EED is a rare distinctive leukocytoclastic vasculitis limited to the skin with characteristic distribution of skin lesions which are usually found symmetrically over the extensor surfaces of joints with a predilection for the skin overlying the small joints of the hands and knees and prompt response to sulfone medications [1]. It has been associated with various rheumatologic diseases, viral infections, celiac disease, and immunoglobulin A paraproteinemias [2]. Atypical presentations of the disease have also been reported in the literature such as involvement of the palms and soles and a solitary lesion in a patient with rheumatoid arthritis [3, 4].

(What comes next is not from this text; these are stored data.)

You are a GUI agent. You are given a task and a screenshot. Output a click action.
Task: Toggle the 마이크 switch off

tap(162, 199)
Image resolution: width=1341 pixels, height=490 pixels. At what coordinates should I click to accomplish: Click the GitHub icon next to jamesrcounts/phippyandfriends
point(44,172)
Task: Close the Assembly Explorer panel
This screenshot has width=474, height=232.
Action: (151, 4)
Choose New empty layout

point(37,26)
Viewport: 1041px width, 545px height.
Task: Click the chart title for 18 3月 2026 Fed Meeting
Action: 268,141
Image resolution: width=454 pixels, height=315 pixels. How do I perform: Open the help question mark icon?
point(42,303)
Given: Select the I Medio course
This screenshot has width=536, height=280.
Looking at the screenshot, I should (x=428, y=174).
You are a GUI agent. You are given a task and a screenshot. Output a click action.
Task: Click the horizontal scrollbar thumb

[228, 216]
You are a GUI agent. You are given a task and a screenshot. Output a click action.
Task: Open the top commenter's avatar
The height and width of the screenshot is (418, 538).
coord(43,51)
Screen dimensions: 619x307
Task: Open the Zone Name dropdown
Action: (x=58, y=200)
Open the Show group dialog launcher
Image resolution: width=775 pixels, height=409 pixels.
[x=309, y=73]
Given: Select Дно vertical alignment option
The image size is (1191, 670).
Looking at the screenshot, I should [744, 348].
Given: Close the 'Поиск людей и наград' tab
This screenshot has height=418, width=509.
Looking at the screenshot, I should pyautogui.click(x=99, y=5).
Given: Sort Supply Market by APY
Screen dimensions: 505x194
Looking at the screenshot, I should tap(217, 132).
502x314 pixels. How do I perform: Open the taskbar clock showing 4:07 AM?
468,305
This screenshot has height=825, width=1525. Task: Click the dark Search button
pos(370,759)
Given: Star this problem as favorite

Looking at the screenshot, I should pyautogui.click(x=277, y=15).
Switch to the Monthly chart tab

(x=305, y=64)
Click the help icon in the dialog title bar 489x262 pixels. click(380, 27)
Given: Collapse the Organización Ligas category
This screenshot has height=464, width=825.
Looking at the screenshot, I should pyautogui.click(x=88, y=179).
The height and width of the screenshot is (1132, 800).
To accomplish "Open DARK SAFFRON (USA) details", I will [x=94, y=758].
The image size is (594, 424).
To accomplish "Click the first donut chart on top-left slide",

The aim of this report is persuading clinicians to consider EED in the differential diagnosis of chronic refractory papules, nodules, or plaques on the characteristic skin sites. This suggestion is based on several reasons. First, EED usually has a protracted and insidious course and mimics other conditions in its development. Second, the disease itself has atypical presentations in addition to its rarity which further complicate its timely diagnosis. Third, despite of the different unrelated conditions leading to EED, its pathological findings are constant and uniform which raise the question “is EED a distinct entity or an epiphenomenon?” which necessitates searching for underlying diseases. Finally, several studies have shown a good response to dapsone, therefore making it the treatment of choice.

Case report

A 32-year-old otherwise healthy man presented with an 8-year history of a tender skin lesion on his right hand. On examination, there was a well-defined firm red-brown plaque with some nodularity on its surface measuring about 2 × 2 cm just on the extensor surface of proximal interphalangeal joint of the third finger of right hand (Fig. 1A). The lesion had been started as a small red plaque that reached to its current size within 1 year. Other examinations were unremarkable. He was not smoker and reported no alcohol or illicit drug use. His family history included hypertension and a recently diagnosed polymyalgia rheumatica in his mother. Because of the failure of local and systemic treatments including corticosteroids, a biopsy had been taken 3 years ago which revealed pseudoepitheliomatous hyperplasia with mixed inflammation and no clear evidence of any specific diagnosis. He was reluctant to undergo another procedure. Inflammatory markers including erythrocyte sedimentation rate and C-reactive protein reported normal. His rheumatologic profile, hepatitis B virus, hepatitis C virus, and human immunodeficiency virus serology were negative, and no monoclonal band was detected in plasma electrophoresis. Based on its location, appearance, refractoriness to common treatments, and a familial history of autoimmune disease, a clinical diagnosis of erythema elevatum diutinum (EED) was suspected, and a trial of dapsone 100 mg BID started with significant resolution of the lesion within 2 weeks which further supported the diagnosis (Fig. 1B, C).

Fig. 1
figure 1

A Unilateral solitary erythema elevatum diutinum. Well-defined red brown plaque with some nodularity just on the extensor surface of proximal interphalangeal joint of the third finger of right hand is seen. B Significant reduction of the size of the lesion during treatment. C Near-complete resolution of the lesion after 2 weeks of treatment with dapsone 100 mg BID without any recurrence after 2 years of follow-up. All images were obtained using SAMSUNG S7 Edge’s cellphone camera

Full size image

EED is a rare distinctive leukocytoclastic vasculitis limited to the skin in which the post capillary venules of dermis is involved with intense neutrophilic infiltration [2]. The disorder is distinctive because of the characteristic distribution of skin lesion which usually found symmetrically over the extensor surfaces of joints with a predilection for the skin overlying the small joints of the hands and knees and prompt response to sulfone medications [1]. It has been associated with various rheumatologic diseases, viral infections, celiac disease, and immunoglobulin A paraproteinemias [2]. Atypical presentations of the disease have also been reported in the literature such as involvement of the palms and soles and a solitary lesion in a patient with rheumatoid arthritis [3, 4].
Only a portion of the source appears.